Anyone who is awake today is aware of the many dangers and possibilities facing our country and world in this make-or-break year and decade. Here are some of my reflections and advice for you sensitive and responsive ones, taken from my new book, A Compassionate Civilization: The Urgency of Sustainable Development and Mindful Activism.

“After I had been a UNDP staff member for many years, people would sometimes ask me if I had just joined. I would ask them why they asked me that and they would say because I seemed fresh, positive and non-cynical. I would then say that I have been an international civil servant for 15 years but that I take care of myself.
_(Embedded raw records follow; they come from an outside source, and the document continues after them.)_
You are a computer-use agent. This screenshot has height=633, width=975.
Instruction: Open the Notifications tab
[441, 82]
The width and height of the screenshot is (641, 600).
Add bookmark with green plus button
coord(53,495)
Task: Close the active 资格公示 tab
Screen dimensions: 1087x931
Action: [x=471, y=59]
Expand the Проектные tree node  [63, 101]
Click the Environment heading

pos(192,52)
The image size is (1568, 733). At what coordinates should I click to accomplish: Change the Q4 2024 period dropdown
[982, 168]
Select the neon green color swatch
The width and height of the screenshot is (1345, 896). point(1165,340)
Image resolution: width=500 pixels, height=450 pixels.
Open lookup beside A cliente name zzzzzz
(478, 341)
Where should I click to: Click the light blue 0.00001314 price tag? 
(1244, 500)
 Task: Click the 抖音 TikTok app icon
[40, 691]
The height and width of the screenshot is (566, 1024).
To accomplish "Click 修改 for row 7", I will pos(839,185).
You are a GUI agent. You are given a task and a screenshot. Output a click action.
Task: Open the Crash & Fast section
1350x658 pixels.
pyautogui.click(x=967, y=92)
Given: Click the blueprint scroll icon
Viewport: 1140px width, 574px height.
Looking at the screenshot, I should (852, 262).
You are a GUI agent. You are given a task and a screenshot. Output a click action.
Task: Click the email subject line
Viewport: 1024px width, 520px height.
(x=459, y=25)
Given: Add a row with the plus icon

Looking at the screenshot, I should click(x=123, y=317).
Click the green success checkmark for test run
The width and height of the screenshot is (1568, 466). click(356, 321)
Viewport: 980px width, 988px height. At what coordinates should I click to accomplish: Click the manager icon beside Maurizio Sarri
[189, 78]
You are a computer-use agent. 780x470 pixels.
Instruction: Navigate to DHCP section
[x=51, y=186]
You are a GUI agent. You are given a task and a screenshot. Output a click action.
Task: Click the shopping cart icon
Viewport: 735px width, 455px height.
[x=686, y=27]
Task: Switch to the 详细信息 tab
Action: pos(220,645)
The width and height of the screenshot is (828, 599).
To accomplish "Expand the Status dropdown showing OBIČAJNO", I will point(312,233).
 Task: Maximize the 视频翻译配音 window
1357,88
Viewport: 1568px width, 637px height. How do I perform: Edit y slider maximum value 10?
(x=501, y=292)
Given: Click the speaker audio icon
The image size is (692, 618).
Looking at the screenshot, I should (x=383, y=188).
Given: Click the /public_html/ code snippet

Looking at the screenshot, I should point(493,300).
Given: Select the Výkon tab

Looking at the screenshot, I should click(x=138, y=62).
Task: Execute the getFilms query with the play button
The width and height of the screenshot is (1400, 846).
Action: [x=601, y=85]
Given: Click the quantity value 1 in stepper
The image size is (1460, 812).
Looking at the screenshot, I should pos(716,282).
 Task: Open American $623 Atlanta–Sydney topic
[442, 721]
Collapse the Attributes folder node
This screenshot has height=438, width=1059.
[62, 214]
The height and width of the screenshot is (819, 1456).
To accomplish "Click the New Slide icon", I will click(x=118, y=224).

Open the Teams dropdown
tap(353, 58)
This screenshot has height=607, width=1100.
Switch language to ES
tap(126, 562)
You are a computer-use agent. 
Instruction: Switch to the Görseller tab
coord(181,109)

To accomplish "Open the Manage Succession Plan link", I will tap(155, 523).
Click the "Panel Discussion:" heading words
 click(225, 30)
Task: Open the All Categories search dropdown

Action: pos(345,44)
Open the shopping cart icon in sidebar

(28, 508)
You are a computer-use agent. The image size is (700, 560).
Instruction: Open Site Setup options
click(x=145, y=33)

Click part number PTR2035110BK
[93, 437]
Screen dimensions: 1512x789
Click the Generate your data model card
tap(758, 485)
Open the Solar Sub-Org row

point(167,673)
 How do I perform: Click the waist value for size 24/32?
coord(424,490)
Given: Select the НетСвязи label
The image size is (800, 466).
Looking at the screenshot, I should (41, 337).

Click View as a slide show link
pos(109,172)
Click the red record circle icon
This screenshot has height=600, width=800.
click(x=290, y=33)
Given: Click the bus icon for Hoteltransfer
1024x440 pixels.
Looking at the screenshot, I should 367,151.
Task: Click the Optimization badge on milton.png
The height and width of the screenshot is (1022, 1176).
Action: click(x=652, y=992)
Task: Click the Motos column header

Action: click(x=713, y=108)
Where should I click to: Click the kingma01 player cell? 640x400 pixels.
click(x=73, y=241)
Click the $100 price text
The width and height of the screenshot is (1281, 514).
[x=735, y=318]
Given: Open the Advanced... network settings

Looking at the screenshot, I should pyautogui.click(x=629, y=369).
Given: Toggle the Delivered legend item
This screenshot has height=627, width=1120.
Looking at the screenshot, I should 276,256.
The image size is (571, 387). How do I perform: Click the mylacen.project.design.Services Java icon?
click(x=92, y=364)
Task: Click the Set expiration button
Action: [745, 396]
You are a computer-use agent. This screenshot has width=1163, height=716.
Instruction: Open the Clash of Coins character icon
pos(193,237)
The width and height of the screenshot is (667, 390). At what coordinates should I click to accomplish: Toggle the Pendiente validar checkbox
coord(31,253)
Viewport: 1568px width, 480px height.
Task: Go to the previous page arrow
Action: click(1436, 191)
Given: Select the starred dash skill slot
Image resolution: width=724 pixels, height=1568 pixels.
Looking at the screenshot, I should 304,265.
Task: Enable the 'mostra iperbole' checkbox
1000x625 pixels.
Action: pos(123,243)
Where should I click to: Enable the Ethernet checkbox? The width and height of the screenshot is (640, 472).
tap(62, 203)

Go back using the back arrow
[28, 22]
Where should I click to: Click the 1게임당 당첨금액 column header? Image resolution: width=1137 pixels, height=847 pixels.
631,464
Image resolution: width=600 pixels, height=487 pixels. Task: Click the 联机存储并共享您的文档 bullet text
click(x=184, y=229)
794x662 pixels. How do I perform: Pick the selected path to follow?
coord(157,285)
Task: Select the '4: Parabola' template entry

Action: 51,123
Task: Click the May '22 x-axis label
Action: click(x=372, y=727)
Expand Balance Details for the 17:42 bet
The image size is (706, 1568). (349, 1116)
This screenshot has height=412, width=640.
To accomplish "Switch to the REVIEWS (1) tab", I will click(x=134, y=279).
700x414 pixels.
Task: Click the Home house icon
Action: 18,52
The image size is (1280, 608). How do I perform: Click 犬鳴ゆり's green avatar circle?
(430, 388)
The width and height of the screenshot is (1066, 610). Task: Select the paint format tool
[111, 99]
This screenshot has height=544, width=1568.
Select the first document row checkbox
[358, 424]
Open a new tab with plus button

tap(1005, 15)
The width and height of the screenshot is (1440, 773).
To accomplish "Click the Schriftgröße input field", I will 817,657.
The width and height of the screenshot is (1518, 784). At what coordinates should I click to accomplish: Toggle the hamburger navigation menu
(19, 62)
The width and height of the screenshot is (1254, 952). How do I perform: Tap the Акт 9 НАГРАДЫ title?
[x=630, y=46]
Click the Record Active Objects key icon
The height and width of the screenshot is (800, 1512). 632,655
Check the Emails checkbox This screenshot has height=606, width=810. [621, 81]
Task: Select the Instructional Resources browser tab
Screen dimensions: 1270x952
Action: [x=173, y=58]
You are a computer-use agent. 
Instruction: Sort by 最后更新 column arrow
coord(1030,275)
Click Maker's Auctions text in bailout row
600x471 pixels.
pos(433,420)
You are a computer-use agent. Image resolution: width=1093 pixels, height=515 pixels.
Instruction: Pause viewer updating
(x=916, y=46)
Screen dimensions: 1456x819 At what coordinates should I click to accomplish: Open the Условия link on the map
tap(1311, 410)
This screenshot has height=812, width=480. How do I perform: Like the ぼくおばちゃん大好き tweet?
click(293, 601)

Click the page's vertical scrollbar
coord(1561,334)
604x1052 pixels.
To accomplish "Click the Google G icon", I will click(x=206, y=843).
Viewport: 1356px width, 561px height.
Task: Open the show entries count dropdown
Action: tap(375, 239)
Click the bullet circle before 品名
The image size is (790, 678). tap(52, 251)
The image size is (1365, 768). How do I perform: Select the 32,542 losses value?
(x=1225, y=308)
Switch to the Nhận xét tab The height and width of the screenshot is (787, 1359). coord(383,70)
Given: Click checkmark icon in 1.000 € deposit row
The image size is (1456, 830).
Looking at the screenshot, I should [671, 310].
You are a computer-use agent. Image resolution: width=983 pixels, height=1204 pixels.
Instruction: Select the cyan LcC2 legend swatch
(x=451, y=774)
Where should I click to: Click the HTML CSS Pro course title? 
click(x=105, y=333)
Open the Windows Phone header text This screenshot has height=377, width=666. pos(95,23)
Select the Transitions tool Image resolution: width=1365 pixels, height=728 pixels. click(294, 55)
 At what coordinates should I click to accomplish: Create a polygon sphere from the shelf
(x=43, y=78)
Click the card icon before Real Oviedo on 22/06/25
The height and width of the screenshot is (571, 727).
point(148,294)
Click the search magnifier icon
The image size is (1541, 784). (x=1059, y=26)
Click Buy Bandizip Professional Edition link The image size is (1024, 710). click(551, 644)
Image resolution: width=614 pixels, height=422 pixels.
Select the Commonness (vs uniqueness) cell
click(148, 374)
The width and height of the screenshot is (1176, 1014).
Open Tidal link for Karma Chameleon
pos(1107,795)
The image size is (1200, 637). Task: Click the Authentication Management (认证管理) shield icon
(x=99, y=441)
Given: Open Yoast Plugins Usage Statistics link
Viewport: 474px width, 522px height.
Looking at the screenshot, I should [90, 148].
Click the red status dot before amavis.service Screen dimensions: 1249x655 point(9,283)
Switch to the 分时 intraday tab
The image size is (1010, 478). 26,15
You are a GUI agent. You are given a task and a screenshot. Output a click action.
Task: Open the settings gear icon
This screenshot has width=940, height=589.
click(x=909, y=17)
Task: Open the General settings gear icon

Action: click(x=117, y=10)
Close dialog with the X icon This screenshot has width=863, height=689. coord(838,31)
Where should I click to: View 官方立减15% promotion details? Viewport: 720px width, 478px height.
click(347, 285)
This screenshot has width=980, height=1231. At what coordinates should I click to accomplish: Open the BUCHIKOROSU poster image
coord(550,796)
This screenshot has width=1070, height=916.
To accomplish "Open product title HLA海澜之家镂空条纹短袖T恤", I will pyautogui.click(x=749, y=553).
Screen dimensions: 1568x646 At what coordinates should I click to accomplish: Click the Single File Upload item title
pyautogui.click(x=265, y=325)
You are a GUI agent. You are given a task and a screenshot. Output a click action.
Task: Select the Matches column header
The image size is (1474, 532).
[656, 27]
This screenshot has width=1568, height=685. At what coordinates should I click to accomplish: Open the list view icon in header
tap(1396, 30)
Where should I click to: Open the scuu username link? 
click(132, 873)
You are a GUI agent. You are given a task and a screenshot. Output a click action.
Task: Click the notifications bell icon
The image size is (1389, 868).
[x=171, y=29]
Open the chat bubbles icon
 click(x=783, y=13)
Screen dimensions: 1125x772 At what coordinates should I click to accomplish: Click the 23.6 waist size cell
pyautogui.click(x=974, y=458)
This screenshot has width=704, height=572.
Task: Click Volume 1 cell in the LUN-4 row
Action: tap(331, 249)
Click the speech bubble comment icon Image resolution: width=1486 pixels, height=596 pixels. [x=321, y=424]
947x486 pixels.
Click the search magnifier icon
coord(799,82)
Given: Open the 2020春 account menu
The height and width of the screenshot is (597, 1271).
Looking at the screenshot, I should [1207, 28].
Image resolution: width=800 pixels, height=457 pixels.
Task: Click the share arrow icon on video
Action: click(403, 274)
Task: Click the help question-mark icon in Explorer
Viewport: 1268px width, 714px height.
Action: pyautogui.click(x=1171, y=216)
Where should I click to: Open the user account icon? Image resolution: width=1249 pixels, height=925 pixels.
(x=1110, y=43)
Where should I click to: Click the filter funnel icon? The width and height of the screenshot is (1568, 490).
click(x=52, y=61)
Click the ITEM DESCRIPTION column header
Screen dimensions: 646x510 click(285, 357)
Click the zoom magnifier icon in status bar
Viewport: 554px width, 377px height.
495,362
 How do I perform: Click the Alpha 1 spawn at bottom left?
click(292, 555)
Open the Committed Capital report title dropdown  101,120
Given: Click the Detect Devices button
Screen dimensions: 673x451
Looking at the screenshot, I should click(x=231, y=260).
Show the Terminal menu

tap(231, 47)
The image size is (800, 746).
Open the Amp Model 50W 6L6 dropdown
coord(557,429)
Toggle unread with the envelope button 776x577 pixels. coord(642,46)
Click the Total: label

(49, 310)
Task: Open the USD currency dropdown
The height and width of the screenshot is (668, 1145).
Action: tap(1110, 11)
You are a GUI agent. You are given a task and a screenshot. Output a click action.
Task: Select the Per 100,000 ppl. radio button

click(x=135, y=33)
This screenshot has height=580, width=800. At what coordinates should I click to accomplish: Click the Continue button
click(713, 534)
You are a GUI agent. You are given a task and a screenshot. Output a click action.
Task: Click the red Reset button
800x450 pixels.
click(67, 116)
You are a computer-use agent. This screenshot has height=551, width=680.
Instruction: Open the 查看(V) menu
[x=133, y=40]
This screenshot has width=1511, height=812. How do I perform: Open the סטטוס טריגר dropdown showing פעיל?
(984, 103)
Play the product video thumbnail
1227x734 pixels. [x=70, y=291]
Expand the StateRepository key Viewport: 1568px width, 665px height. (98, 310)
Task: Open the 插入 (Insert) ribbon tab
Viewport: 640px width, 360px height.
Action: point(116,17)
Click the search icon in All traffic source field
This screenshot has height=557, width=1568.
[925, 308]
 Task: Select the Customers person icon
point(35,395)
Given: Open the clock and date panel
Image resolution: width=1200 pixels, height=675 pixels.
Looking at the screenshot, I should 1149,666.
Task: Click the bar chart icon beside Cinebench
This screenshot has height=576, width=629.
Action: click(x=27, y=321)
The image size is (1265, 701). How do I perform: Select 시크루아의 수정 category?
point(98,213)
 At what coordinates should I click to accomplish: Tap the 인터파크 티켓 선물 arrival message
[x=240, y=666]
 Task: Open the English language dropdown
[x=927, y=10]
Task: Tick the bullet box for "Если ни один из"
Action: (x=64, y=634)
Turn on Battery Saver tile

Every day I do things that maintain my sense of awareness, integrity, hope and relevance. Taking care of oneself is very important but it doesn’t happen by accident.

“If we don’t take care of ourselves we can burn out or become disillusioned, cynical, complacent, self-satisfied, distracted or despairing. My definition of a cynic is an idealist who has burned out. Most people begin their lives or careers with hope, vision and energy. Then we encounter the “real world” of struggle, egos, resistance, conflict and failure.

“In my 20s I believed that my NGO and I would transform the world within 10 years. In my 40s I believed that the UN and I would transform the world in 20 years. In my 60s I believe that the human race and I will transform the world within 100 years. But what will the transformation be? Will we create a compassionate civilization of sustainable human development or will we live in misery on a degraded planet?

“How do we maintain our commitment and passion for transformation as we deal with our aging bodies and the stubborn resistance that we encounter in individual psyches and behaviors and in collective assumptions and institutions? How do we do what needs to be done today while we envision what could be realized in some tomorrow? How do I take care of myself so that I keep on keeping on?

“One of the things I do every morning is remember who I am and what I am about. I express gratitude for my life and for life itself. I articulate my vows and intentions. I remember those who have gone before me and those I love. I stand before the really real and rededicate myself to a life of compassion and understanding. I find that this is the most important thing I do all day long. It is my action before the action.  In that moment everything is realized and I am at peace and ready to know, do and be all that I can for all that can be.” pgs. 196-197 ACC

Let’s keep on keeping on. Our actions are critical to the future of life on Earth. Being a mindful activist is our bodhisattva mission these days. And please remember to take care of yourself every day.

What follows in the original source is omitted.